▸ INSTRUCTIONS FOR THE TASK
Only those lines in the data below from the line containing "This screenshot has width=992, height=1336." through the line containing "707x333 pixels.", both included, should be restated word for word.

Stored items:
[Start of Attachment]
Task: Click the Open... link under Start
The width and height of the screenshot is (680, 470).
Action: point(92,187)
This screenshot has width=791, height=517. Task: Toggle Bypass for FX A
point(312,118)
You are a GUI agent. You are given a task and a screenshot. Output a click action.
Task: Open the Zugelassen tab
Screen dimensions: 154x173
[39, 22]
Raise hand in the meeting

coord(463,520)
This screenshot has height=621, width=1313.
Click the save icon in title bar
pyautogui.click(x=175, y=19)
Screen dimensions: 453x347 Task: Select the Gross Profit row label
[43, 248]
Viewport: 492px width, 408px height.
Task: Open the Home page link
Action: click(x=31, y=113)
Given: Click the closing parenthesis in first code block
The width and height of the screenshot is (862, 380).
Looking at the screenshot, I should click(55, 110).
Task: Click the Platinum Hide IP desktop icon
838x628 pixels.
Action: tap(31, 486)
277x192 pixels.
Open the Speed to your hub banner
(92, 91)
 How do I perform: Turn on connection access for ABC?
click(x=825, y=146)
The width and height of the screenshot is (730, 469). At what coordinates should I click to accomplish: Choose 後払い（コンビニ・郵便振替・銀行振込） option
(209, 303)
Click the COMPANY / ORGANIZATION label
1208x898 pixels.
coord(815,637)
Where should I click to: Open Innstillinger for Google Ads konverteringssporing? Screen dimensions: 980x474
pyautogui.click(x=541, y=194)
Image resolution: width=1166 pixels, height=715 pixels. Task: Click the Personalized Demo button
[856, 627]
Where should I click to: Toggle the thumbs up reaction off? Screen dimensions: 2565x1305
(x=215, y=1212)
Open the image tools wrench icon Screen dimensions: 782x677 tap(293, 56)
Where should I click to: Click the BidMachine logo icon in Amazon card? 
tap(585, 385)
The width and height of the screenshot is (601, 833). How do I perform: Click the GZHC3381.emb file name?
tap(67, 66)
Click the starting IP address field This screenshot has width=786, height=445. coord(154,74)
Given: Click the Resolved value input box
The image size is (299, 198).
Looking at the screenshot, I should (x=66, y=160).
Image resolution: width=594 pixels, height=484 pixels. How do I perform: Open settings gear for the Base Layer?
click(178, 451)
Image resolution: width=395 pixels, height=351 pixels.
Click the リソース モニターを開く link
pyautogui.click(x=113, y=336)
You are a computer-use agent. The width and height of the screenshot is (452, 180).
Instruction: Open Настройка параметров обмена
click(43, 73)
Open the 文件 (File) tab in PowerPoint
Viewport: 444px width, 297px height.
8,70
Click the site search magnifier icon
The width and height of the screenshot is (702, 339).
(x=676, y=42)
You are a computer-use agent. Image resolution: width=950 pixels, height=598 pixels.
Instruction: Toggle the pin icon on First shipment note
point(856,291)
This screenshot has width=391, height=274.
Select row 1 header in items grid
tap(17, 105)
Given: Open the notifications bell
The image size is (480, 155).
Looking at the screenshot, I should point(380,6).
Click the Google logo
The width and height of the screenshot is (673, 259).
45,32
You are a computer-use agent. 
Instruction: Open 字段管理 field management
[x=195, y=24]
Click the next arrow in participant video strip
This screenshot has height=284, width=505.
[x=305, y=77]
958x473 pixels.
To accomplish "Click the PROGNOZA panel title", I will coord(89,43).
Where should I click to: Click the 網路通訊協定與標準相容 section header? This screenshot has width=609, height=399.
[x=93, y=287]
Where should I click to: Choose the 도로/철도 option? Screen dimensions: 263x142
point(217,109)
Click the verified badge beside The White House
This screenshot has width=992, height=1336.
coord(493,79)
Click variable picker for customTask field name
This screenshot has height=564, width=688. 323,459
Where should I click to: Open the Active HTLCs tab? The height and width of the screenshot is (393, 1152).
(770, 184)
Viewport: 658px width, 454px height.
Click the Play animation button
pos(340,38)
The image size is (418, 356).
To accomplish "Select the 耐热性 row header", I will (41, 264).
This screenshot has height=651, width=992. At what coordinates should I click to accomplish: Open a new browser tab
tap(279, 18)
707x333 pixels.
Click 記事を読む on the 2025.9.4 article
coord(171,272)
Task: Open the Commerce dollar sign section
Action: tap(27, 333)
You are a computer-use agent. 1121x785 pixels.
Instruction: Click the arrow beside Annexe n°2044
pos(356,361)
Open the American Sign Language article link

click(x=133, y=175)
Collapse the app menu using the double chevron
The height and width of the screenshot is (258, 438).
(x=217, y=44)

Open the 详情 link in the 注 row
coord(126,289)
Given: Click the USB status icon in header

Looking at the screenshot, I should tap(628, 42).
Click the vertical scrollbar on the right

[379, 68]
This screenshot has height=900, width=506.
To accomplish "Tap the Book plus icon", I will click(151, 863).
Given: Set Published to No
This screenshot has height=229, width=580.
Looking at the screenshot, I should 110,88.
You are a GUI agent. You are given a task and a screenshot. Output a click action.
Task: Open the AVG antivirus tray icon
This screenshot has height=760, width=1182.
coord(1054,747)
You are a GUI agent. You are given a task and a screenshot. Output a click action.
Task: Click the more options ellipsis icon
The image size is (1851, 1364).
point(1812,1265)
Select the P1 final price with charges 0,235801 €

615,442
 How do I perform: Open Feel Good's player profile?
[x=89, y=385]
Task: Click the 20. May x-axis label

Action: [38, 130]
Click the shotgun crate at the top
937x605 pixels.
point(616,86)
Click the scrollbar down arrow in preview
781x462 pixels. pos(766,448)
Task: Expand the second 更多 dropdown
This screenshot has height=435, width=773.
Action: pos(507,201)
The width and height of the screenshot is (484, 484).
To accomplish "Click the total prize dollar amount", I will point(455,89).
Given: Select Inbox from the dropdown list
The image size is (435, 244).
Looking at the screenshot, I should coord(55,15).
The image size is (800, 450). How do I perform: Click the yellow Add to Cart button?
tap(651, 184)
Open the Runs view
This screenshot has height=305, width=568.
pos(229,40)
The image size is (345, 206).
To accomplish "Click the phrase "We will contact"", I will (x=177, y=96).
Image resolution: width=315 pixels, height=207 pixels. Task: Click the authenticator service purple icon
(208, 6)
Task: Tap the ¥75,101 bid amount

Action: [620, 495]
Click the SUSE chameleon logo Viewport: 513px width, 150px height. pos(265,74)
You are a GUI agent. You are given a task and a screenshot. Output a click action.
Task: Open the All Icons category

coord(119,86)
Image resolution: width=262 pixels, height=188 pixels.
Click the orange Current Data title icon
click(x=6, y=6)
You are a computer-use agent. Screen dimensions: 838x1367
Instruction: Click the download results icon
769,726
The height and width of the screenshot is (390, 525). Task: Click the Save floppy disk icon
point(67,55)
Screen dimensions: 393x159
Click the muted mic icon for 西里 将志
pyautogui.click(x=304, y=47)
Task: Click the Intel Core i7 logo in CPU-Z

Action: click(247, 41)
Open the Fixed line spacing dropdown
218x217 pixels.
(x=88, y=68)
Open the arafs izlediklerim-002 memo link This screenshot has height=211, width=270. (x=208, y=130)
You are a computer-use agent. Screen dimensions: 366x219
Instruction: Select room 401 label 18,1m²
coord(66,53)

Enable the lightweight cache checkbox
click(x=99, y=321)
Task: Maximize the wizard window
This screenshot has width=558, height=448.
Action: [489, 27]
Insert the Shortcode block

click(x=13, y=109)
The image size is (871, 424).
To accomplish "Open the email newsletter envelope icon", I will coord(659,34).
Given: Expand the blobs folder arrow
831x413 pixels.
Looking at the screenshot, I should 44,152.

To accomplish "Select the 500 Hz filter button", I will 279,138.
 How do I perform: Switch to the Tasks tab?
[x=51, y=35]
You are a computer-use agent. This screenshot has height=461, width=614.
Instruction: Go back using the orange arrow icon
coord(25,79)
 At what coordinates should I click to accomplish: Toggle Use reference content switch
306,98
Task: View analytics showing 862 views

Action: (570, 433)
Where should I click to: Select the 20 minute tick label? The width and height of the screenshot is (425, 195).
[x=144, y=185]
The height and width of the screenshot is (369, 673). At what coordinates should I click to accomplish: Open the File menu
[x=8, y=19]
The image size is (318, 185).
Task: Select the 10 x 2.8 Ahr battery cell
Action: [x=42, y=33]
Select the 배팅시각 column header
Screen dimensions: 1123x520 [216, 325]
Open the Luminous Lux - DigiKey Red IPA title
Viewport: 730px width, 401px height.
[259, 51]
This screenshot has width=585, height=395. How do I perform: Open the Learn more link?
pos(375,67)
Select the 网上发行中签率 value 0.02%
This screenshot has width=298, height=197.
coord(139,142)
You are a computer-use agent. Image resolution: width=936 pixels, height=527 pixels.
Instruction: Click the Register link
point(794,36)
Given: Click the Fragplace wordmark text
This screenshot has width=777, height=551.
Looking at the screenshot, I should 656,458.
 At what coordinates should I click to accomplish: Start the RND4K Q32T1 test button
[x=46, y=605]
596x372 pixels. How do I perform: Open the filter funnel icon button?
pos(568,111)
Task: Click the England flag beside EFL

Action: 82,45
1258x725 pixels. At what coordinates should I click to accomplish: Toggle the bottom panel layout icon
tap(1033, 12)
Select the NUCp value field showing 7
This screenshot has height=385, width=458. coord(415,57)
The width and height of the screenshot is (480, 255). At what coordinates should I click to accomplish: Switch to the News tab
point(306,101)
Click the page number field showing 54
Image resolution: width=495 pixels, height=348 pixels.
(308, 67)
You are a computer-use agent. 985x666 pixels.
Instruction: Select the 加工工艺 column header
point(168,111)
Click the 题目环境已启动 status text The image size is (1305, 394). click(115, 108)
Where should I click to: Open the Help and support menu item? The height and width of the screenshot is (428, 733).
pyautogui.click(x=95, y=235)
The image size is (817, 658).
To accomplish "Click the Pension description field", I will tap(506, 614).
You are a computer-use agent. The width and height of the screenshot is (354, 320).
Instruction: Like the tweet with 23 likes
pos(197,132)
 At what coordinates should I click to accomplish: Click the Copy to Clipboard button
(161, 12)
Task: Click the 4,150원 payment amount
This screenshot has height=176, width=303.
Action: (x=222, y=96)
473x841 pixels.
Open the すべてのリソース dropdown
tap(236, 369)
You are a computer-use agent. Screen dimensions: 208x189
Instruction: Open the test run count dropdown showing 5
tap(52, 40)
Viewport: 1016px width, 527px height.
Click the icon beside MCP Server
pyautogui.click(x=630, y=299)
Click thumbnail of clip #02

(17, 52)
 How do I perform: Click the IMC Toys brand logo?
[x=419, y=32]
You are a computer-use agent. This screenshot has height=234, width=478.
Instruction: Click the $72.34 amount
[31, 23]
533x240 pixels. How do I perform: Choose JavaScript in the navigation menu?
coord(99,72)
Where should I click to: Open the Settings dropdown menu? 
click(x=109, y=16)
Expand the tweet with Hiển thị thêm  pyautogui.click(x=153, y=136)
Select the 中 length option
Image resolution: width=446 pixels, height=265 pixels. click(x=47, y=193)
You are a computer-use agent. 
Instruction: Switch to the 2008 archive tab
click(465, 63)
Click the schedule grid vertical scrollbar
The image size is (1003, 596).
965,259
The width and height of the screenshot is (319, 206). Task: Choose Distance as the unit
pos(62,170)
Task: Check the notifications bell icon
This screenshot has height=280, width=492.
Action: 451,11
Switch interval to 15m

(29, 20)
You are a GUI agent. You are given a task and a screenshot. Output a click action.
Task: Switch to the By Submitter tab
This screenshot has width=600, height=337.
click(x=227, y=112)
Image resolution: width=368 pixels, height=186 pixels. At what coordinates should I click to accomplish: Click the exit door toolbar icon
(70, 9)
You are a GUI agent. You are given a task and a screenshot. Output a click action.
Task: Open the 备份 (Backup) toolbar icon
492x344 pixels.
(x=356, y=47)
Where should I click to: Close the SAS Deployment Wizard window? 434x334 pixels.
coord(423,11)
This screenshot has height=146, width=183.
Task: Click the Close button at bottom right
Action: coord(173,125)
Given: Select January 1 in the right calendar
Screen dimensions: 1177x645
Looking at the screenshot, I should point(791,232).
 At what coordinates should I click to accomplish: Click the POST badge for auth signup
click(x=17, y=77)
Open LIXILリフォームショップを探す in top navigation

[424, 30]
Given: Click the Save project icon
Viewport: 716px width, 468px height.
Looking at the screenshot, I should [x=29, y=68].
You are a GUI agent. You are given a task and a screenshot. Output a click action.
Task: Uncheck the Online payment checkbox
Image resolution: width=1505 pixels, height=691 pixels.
[End of Attachment]
▸ YOUR SOLUTION
This screenshot has width=992, height=1336.
coord(493,79)
Click variable picker for customTask field name
This screenshot has height=564, width=688. 323,459
Where should I click to: Open the Active HTLCs tab? The height and width of the screenshot is (393, 1152).
(770, 184)
Viewport: 658px width, 454px height.
Click the Play animation button
pos(340,38)
The image size is (418, 356).
To accomplish "Select the 耐热性 row header", I will (41, 264).
This screenshot has height=651, width=992. At what coordinates should I click to accomplish: Open a new browser tab
tap(279, 18)
707x333 pixels.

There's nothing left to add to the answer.